Records from a data collection
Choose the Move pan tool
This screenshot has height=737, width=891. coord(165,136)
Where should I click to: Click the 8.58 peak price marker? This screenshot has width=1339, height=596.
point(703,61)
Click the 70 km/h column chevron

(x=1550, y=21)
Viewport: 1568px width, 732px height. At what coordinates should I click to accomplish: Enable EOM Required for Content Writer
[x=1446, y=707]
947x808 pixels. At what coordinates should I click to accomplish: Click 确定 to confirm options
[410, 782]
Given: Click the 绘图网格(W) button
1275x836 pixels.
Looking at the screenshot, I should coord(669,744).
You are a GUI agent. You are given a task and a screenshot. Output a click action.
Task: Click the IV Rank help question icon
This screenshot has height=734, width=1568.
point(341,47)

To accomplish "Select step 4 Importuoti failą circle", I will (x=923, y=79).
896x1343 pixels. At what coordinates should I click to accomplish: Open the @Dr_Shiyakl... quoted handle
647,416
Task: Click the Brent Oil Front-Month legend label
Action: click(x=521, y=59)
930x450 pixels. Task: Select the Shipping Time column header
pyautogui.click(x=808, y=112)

--- What the task requires ---
Your reply should consist of all the records, set down exactly.

--- Response to this exercise ---
Choose the Move pan tool
This screenshot has height=737, width=891. coord(165,136)
Where should I click to: Click the 8.58 peak price marker? This screenshot has width=1339, height=596.
point(703,61)
Click the 70 km/h column chevron

(x=1550, y=21)
Viewport: 1568px width, 732px height. At what coordinates should I click to accomplish: Enable EOM Required for Content Writer
[x=1446, y=707]
947x808 pixels. At what coordinates should I click to accomplish: Click 确定 to confirm options
[410, 782]
Given: Click the 绘图网格(W) button
1275x836 pixels.
Looking at the screenshot, I should coord(669,744).
You are a GUI agent. You are given a task and a screenshot. Output a click action.
Task: Click the IV Rank help question icon
This screenshot has height=734, width=1568.
point(341,47)

To accomplish "Select step 4 Importuoti failą circle", I will (x=923, y=79).
896x1343 pixels. At what coordinates should I click to accomplish: Open the @Dr_Shiyakl... quoted handle
647,416
Task: Click the Brent Oil Front-Month legend label
Action: click(x=521, y=59)
930x450 pixels. Task: Select the Shipping Time column header
pyautogui.click(x=808, y=112)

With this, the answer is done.